Many commentators have rightly observed that the coronavirus pandemic has amplified long-standing socioeconomic and health inequalities, and exposed both the fragility of the UK’s social security system and the growing reliance by so many on charitable food provision. At a time of global crisis, the UK’s fraying safety net has been under scrutiny and subject to urgent—though temporary—changes to slightly strengthen it, as part of efforts to improve the experiences of those relying on out-of-work social security for the first time. 

It should not, however, have taken a global pandemic to get us talking about the endemic insecurity and everyday hardship that characterises social security receipt. The shortcomings with provision, which has been hollowed out and residualised by successive governments, have long been clear to all who took more than a passing interest. Just as social security provision deteriorated and weakened so too—and in direct response—charitable food provision increased. As the state withdraws, the charitable sector expands, providing much needed emergency provision in the form of food parcels, community food hubs, and the sharing of excess, “waste” food from retailers. 

Through the Covid Realities research programme, we have been working directly with over a hundred parents and carers to document life on a low income during the pandemic. By keeping online diaries, responding to pre-recorded audio questions, and participating in virtual discussion groups, parents are sharing their experiences, and taking part in conversations about what needs to change, and why. Their accounts reveal the shortcomings with the social security system before the pandemic, but also the profound limitations of the government’s economic response to covid-19. Changes like the temporary £20 uplift to Universal Credit, while welcomed by those who receive it (many don’t because of being on legacy benefits or subject to the benefit cap) are often experienced as insufficient to help families with rapidly rising costs related to lockdown.
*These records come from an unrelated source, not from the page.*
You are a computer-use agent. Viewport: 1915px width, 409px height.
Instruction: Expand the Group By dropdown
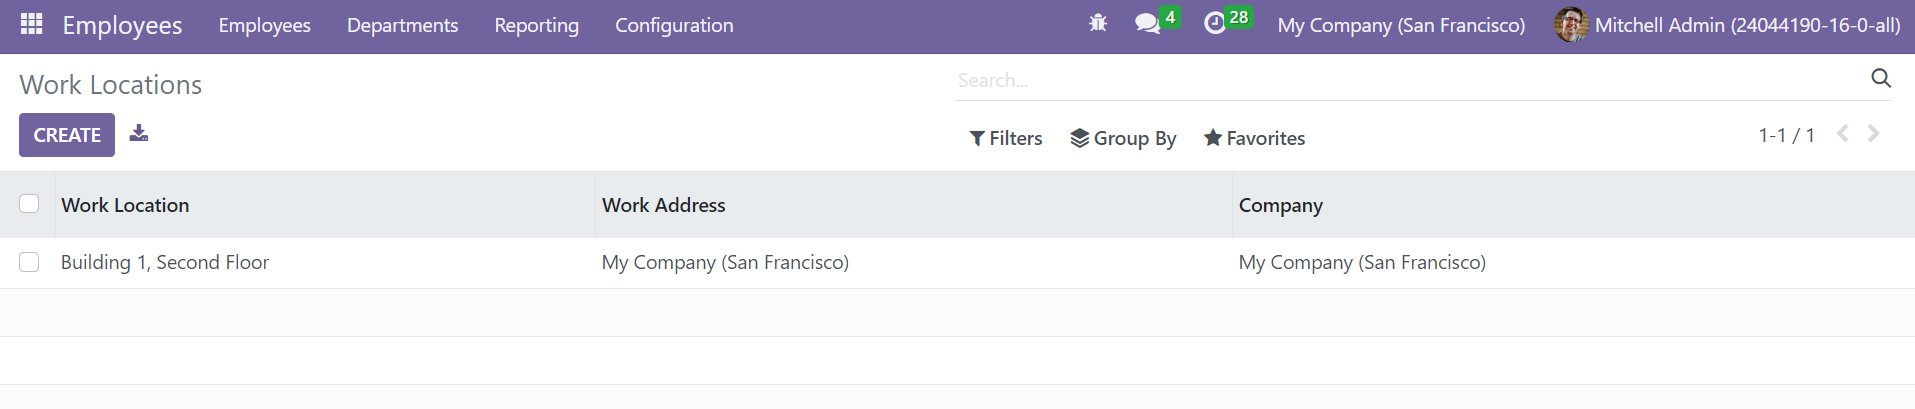(x=1123, y=138)
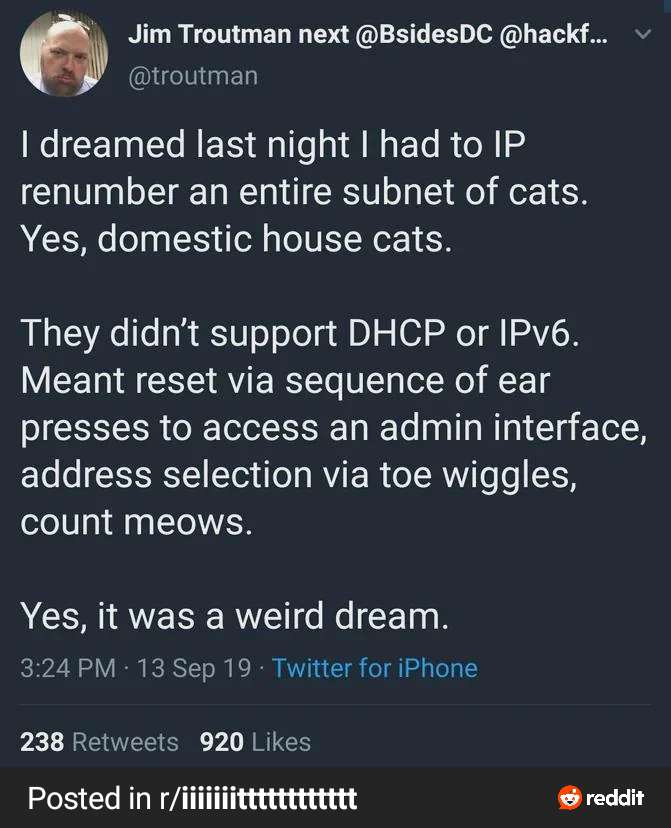Click the reddit wordmark
The height and width of the screenshot is (828, 671).
(x=614, y=798)
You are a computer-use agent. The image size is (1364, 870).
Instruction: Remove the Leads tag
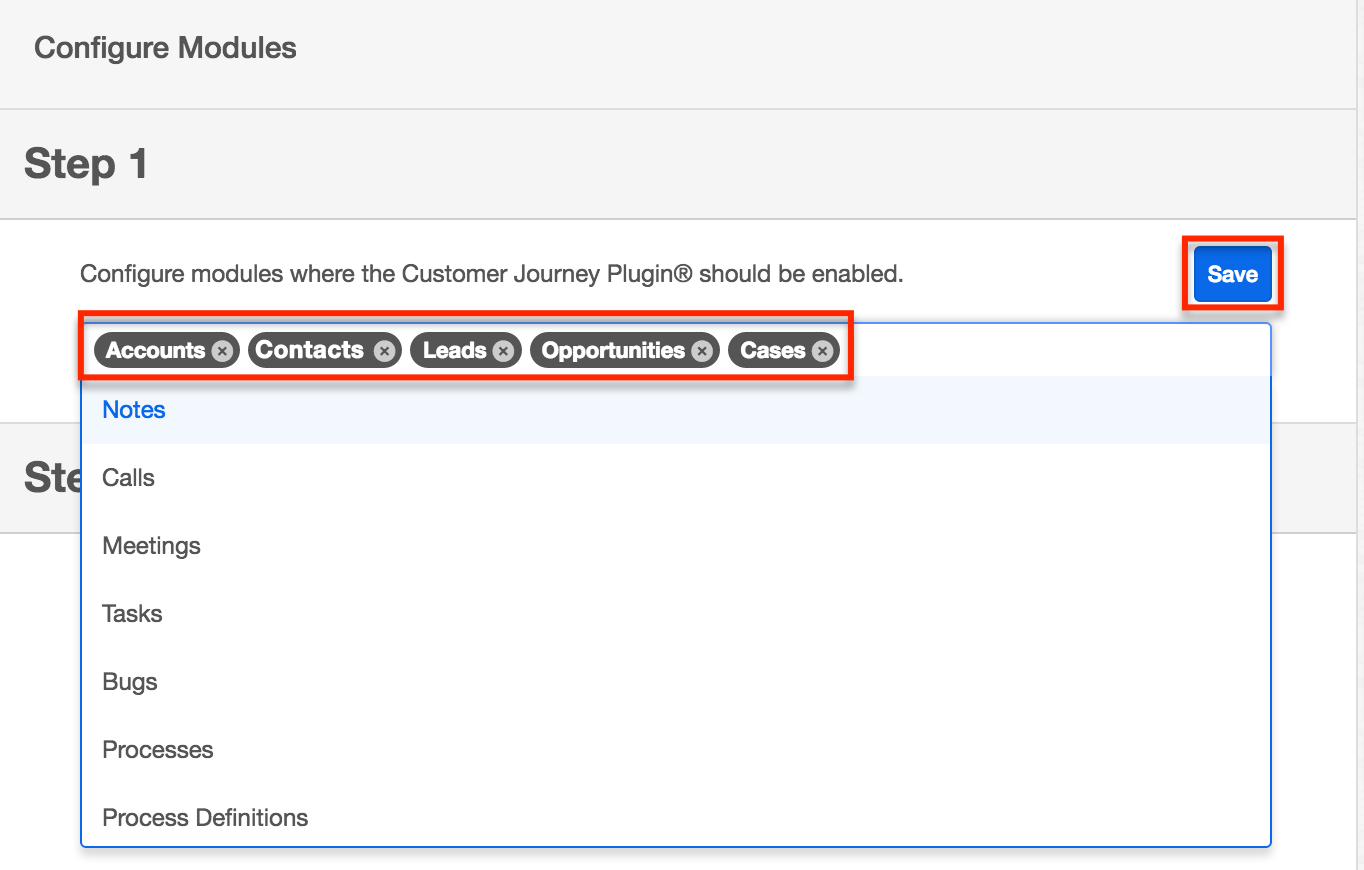[x=503, y=351]
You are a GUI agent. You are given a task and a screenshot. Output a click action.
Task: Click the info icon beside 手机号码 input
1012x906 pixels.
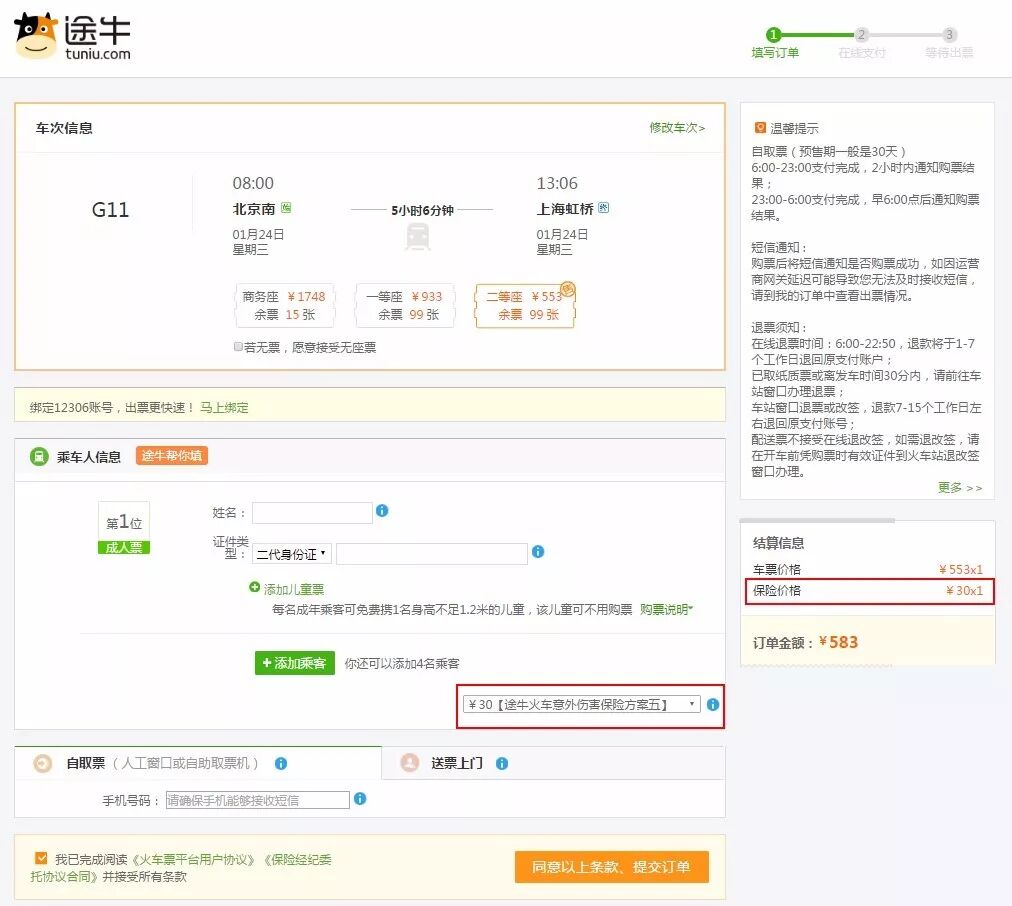[x=360, y=799]
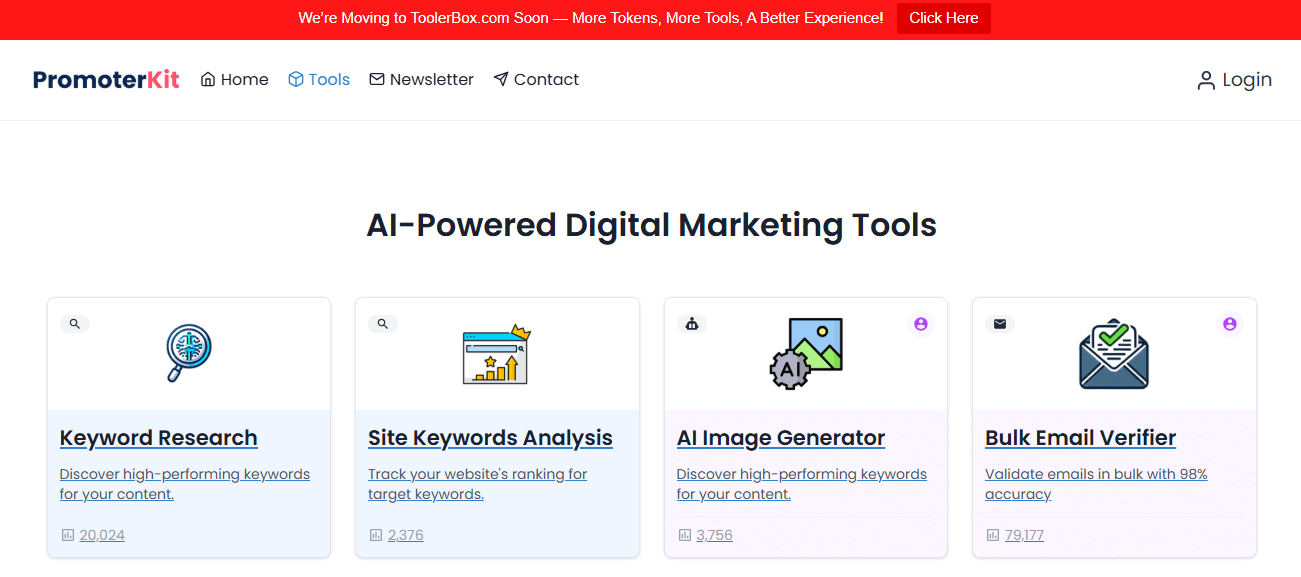
Task: Click the bar chart icon under Keyword Research
Action: [66, 535]
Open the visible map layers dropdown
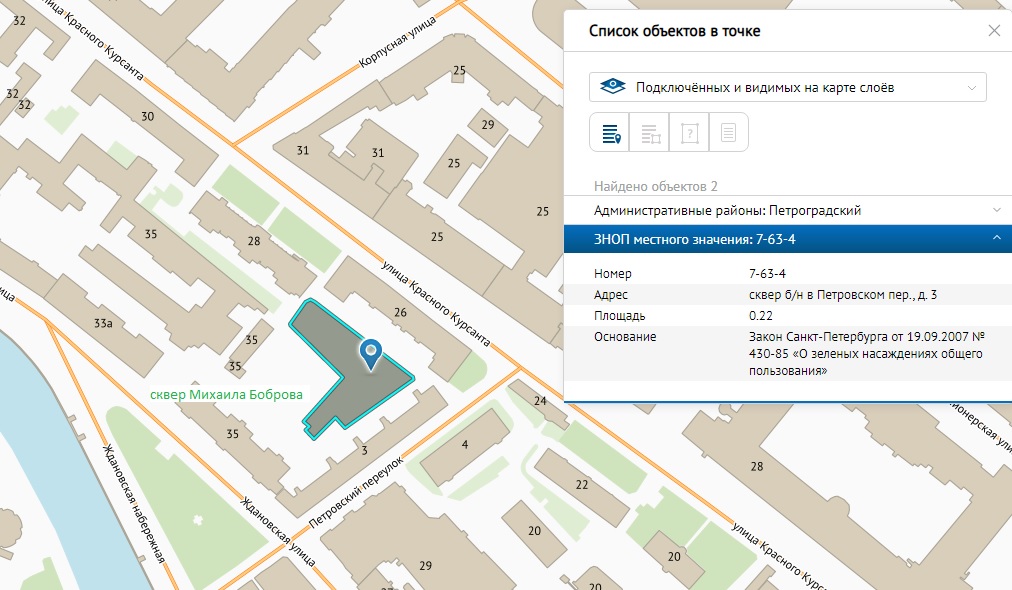The width and height of the screenshot is (1012, 590). point(787,87)
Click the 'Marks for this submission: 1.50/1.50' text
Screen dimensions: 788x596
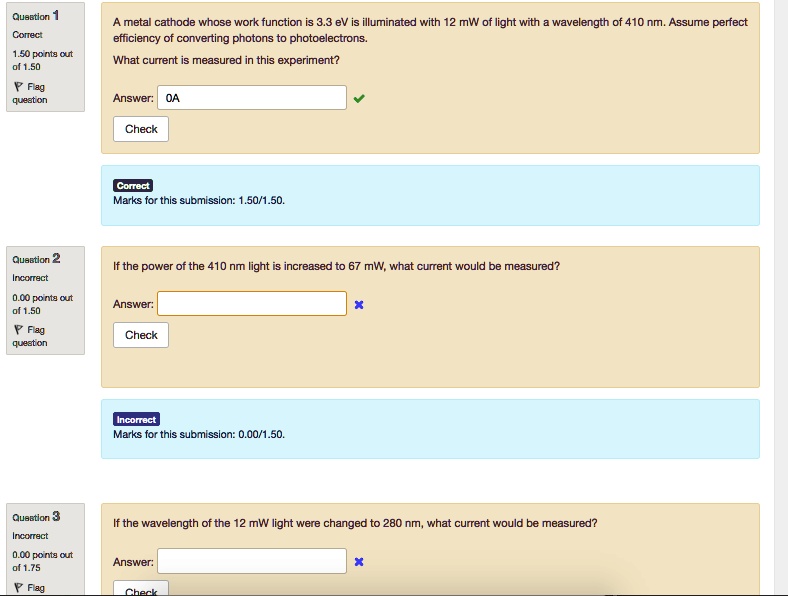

What these diaries also reveal is how the strategies that families have in place to get by on a low-income—shopping regularly to access low-cost items; securing deliveries from cheaper edge-of-town supermarkets; visiting friends and families for meals; and making use of community forms of support—have been made impossible by covid-19. Roisin explains: 

“We spend so much more on electricity, food, gas as we are at home most of the time. We used to have lunch or dinner at my mums after I got the children from school. Mum always picked up little things for us when she did her shopping like washing powder or sweets or toys. Now we no longer can visit.”

This leaves families struggling to cope and places increased financial pressures on those who are already navigating the uncertainties created by covid-19. Unsurprisingly, this has negative health impacts for affected families—the aggravation of existing physical and mental health problems, as well as the emergence of new ones. 

Families we are working with report feeling let down and neglected by a government that seems disinterested and unaware of the needs of households living in poverty. Against this context, families are often reliant on and immensely grateful for food charity:

“Then came lockdown, trying to find fresh healthy food became not only difficult due to shortages in shops but with even a small reduction in money I was struggling to buy enough food for us to survive on. A local food bank which has been a huge help to us.” (Erik)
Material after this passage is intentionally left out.